:: WHAT TO DO ::
The required output is every record, written out exactly.

***** THE RECORDS

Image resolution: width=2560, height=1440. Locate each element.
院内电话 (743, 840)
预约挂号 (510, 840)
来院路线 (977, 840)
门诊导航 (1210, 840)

**********

:: ANSWER TO THIS TASK ::
Image resolution: width=2560, height=1440. Locate each element.
院内电话 (743, 840)
预约挂号 (510, 840)
来院路线 (977, 840)
门诊导航 (1210, 840)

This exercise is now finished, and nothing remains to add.